Please transcribe the data that follows exactly as given, leaving out every picture.
Data supplied Start Marker
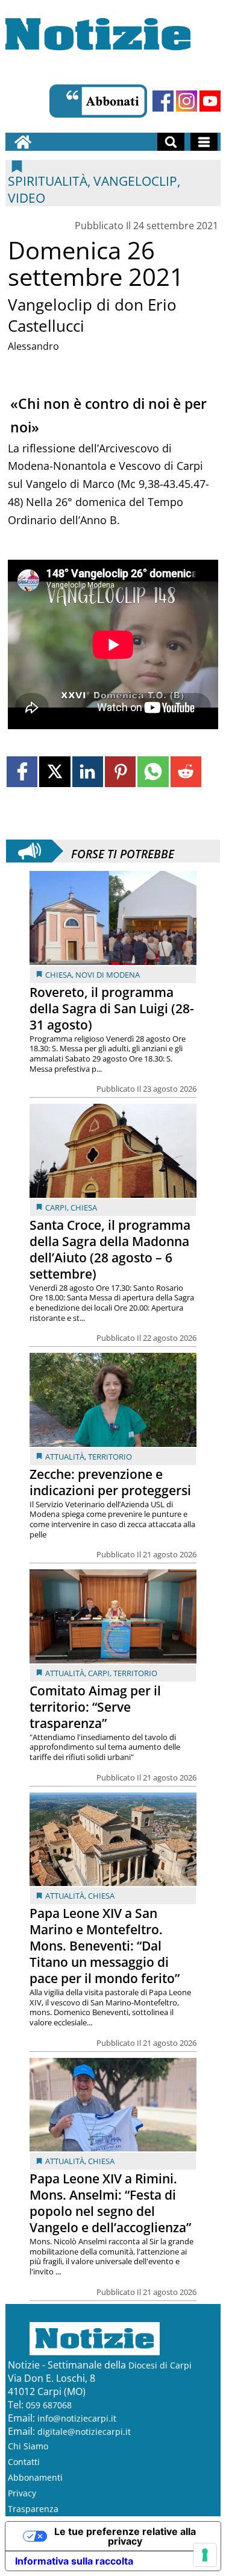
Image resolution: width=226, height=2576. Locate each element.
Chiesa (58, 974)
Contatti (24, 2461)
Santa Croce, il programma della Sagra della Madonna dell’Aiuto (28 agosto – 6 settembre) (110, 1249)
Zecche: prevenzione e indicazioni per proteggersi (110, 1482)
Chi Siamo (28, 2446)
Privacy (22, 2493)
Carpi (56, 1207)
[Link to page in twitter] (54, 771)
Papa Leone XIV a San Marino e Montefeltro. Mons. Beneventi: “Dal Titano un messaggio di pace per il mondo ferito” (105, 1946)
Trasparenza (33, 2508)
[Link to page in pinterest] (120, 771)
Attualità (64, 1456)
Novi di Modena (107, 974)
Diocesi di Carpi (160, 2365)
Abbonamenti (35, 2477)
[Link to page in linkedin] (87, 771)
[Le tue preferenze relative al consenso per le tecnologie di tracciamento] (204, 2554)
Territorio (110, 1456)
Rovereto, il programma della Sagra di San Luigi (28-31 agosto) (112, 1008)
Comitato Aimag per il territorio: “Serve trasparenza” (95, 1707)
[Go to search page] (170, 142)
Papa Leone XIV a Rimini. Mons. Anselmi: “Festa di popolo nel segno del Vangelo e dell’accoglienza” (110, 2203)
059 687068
Data supplied End Marker
* [Response box]
Image resolution: width=226, height=2576. Locate each element.
Chiesa (58, 974)
Contatti (24, 2461)
Santa Croce, il programma della Sagra della Madonna dell’Aiuto (28 agosto – 6 settembre) (110, 1249)
Zecche: prevenzione e indicazioni per proteggersi (110, 1482)
Chi Siamo (28, 2446)
Privacy (22, 2493)
Carpi (56, 1207)
[Link to page in twitter] (54, 771)
Papa Leone XIV a San Marino e Montefeltro. Mons. Beneventi: “Dal Titano un messaggio di pace per il mondo ferito” (105, 1946)
Trasparenza (33, 2508)
[Link to page in pinterest] (120, 771)
Attualità (64, 1456)
Novi di Modena (107, 974)
Diocesi di Carpi (160, 2365)
Abbonamenti (35, 2477)
[Link to page in linkedin] (87, 771)
[Le tue preferenze relative al consenso per le tecnologie di tracciamento] (204, 2554)
Territorio (110, 1456)
Rovereto, il programma della Sagra di San Luigi (28-31 agosto) (112, 1008)
Comitato Aimag per il territorio: “Serve trasparenza” (95, 1707)
[Go to search page] (170, 142)
Papa Leone XIV a Rimini. Mons. Anselmi: “Festa di popolo nel segno del Vangelo e dell’accoglienza” (110, 2203)
059 687068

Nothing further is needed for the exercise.